What is financial aid? Do you have to pay back financial aid? And how can you ensure you get enough aid for college?

By filing the Free Application for Federal Student Aid, or FAFSA as it's more commonly known, new and returning students can access a variety of funding sources for college, such as grants, federal work-study, and loans.

This guide covers everything you need to know about paying for higher education, with step-by-step instructions on how to get financial aid using the FAFSA.

What Is the FAFSA and Why Is It Important?

The FAFSA is used by national, state, and local government agencies, as well as by universities and private organizations, to award both federal and nonfederal aid to students. This aid includes loans, grants, scholarships, and federal work-study.

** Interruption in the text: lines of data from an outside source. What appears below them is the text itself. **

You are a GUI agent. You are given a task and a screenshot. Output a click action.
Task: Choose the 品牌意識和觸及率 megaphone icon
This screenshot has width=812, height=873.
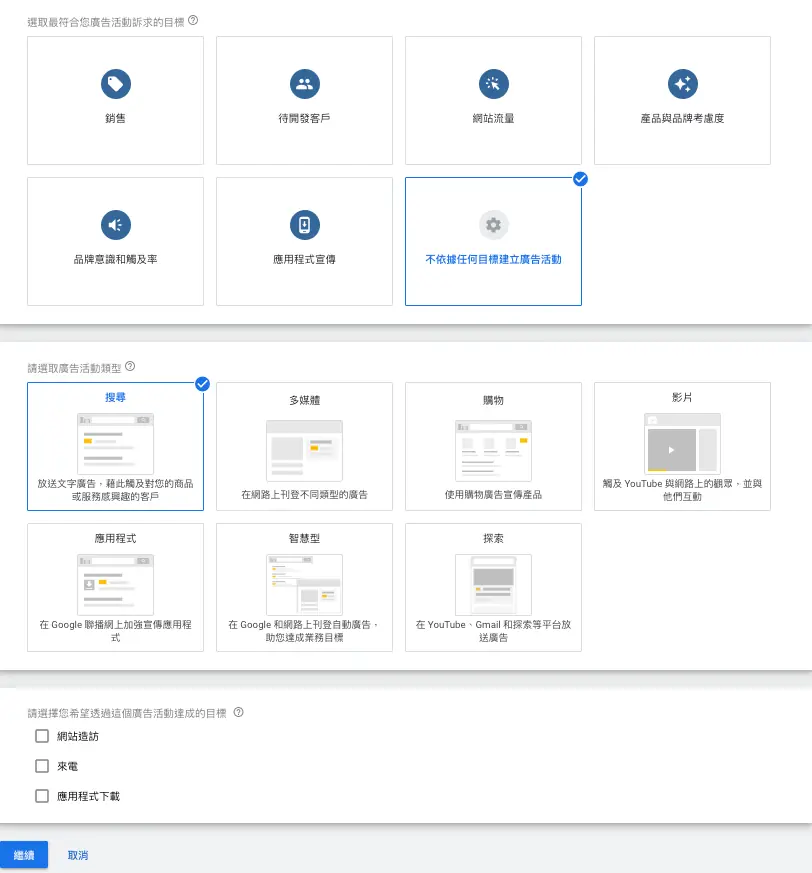coord(116,225)
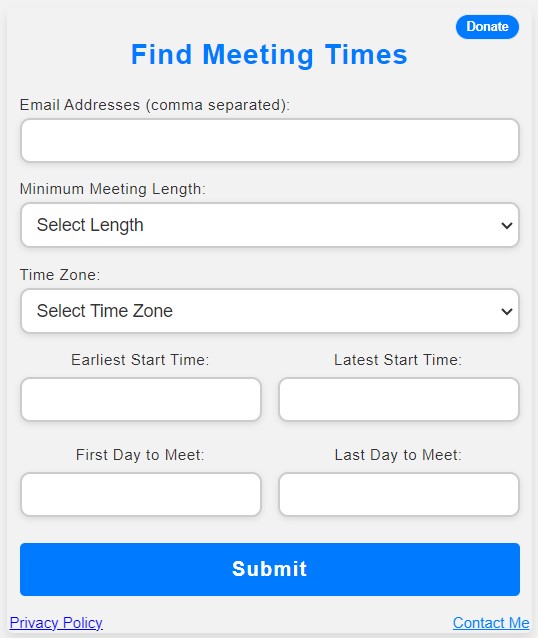Click the Email Addresses label text
The width and height of the screenshot is (538, 638).
(155, 105)
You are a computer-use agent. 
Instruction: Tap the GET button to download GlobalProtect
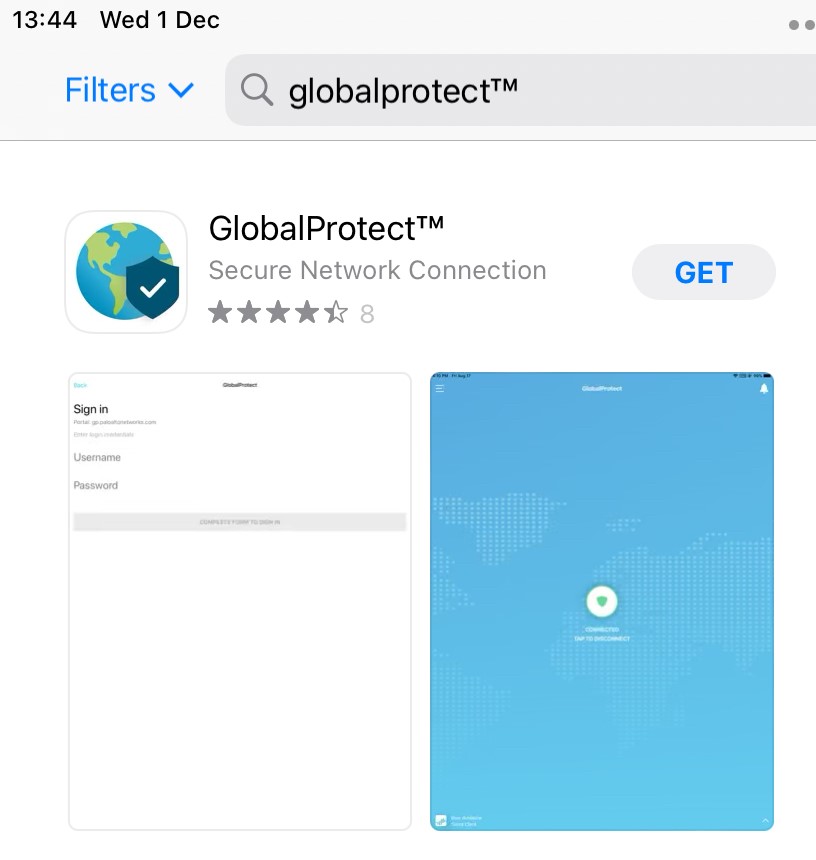704,272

Over the years, the cost of college has risen significantly. According to a report by the College Board, the average cost of tuition was $10,560 for in-state public universities and $37,650 for private institutions in 2020-21.

By filing the FAFSA, you can offset some of these costs and avoid graduating with hefty amounts of debt. What's more, the FAFSA comes with zero risk: You don't need to pay a fee to apply and don't have to accept any aid you're awarded if you don't want to.

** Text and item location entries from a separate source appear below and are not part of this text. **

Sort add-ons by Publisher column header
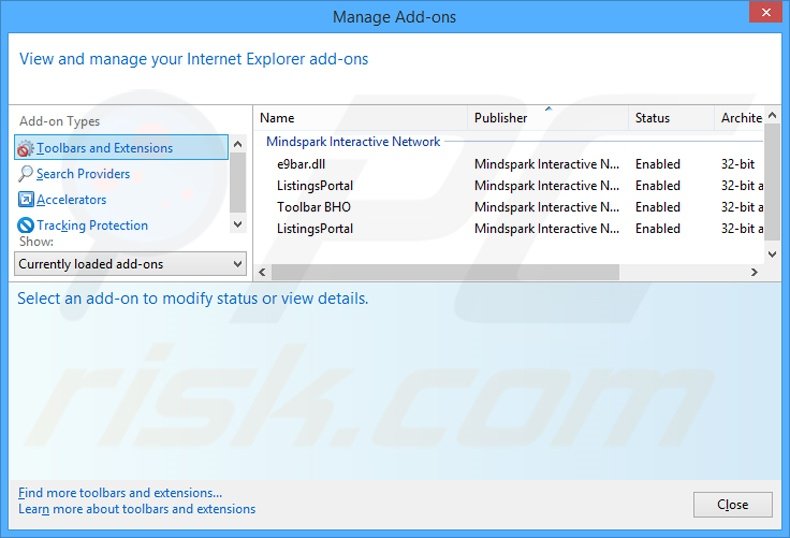 click(547, 118)
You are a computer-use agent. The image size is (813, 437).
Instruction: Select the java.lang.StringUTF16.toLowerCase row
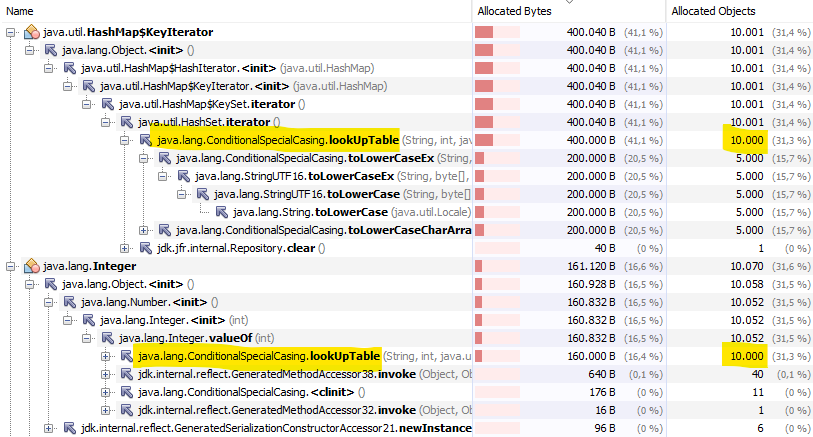(303, 194)
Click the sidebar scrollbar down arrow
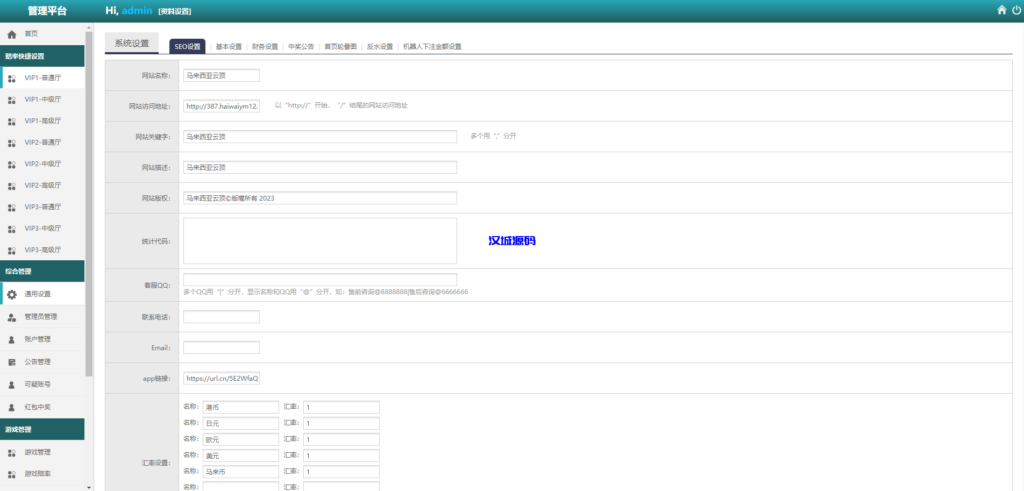1024x491 pixels. [89, 486]
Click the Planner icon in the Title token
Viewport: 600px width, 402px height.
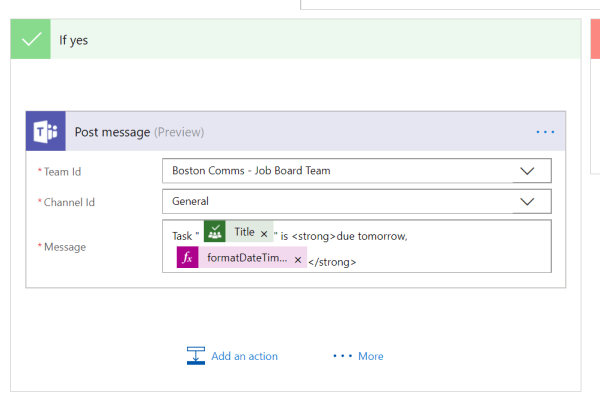click(216, 233)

What Are the 5 Types of Financial Aid for College?

College financial aid falls into three main categories: federal, state, and private. Within these categories are five types of awards students can receive.

1. Grants

Unlike loans, grants do not need to be repaid. These awards are typically need-based rather than merit-based and are allocated by federal and state governments. Some of the most common grants are the Pell Grant and TEACH Grant.

2. Scholarships

Similar to grants, scholarships do not need to be repaid. These monetary gifts can be need-based, merit-based, or a combination of the two.

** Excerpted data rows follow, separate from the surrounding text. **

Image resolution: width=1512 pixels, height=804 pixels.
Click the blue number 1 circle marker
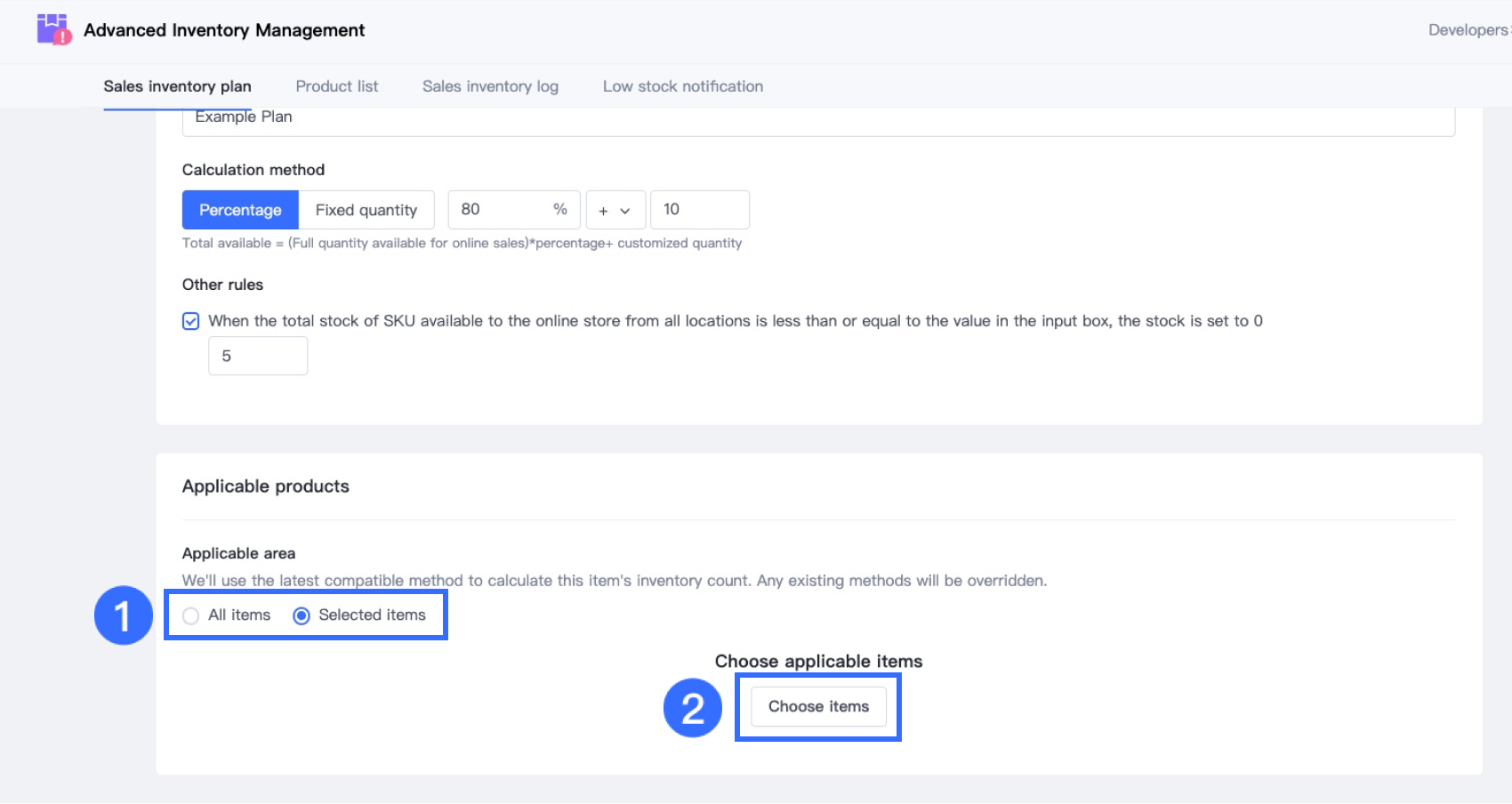124,615
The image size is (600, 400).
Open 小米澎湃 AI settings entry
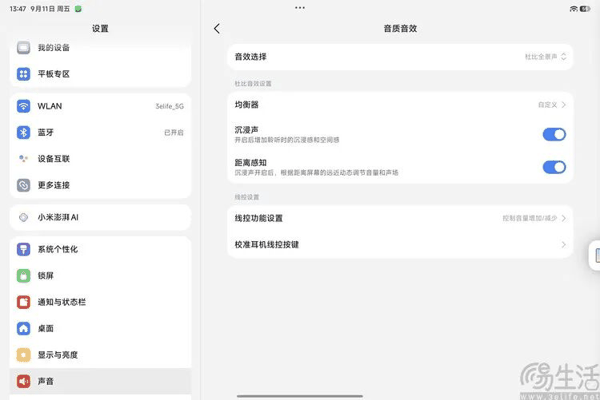[x=100, y=217]
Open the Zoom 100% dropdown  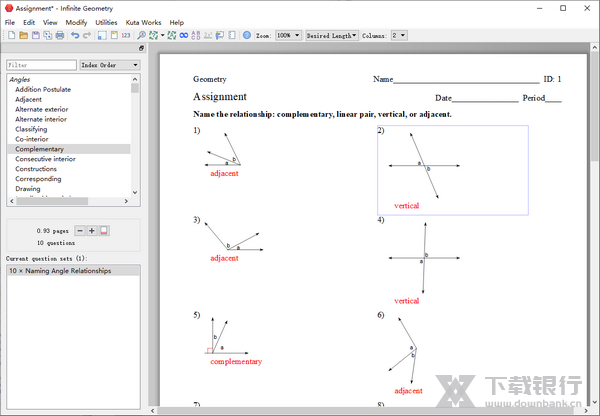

Whereas grants tend to offer long-term (often recurring) financial support, scholarships are typically a single amount awarded in one lump sum.

Beyond the scholarships offered by colleges, some are given out by corporations, private entities or individuals, nonprofits, and professional associations and societies. Each scholarship maintains its own eligibility requirements, award amount, and application deadline.

3. Loans

Loans are financial awards that need to be repaid, usually with interest. Students often take advantage of both federal and private loans to help offset the cost of college.

While all loans serve the same general purpose, student loans differ from personal loans in that they must be used for education-related expenses, such as tuition and school supplies.

There are two main types of student loans:

  • Federal Loans: Federal loans are provided by the U.S. government and include Direct Subsidized Loans, Direct Unsubsidized Loans, and Direct PLUS Loans (also known as Parent PLUS Loans). Each type of federal loan has its own fixed or variable interest rates and repayment terms.
  • Private Loans: Private loans, which often require a credit check, tend to have higher interest rates than federal loans. It's best to exhaust federal loan options first since they generally offer loan forgiveness and income-based repayment plans, whereas private loans do not.

4. Federal Work-Study

Federal work-study helps students who demonstrate financial need earn extra cash through a part-time (generally on-campus) job. Examples include working at the campus library, as a research assistant for a professor, and as a tutor.

The money a student earns from federal work-study can be used to pay for an array of educational expenses, such as tuition and fees, room and board, transportation, computers and technology, and childcare.

5. Fellowships and Assistantships

Primarily geared toward graduate and postgraduate students, fellowships and assistantships provide a stipend or salary to participants while they work and/or continue their education.

Many fellowships and assistantships are awarded to doctoral students working on their dissertations in exchange for providing research assistance and/or teaching services for the college or university.

Who Qualifies for Federal Financial Aid?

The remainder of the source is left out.